When a line in the listing below contains the word "diaper", return a copy of that line.

> [ENTRIES PROVIDED]
====
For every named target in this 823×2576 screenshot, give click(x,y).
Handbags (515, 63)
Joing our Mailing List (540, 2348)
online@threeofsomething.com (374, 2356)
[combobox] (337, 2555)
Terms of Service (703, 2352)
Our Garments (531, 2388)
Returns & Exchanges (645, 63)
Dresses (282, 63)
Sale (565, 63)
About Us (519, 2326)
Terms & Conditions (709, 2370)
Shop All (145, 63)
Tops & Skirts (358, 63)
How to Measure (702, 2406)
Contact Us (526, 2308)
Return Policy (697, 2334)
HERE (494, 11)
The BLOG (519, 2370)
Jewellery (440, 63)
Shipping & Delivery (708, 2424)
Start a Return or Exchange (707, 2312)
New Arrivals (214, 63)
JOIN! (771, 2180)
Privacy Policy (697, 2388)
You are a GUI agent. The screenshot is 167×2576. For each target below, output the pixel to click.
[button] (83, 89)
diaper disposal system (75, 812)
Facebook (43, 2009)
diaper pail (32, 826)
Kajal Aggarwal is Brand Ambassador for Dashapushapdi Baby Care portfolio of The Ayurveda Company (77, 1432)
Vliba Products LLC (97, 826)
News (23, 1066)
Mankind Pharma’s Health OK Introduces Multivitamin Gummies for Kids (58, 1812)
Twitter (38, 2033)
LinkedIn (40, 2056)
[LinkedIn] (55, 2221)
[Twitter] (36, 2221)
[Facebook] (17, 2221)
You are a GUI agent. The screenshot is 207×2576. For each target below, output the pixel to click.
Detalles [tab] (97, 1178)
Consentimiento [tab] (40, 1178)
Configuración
====
> [EXERCISE SOLUTION]
diaper disposal system (75, 812)
diaper pail (32, 826)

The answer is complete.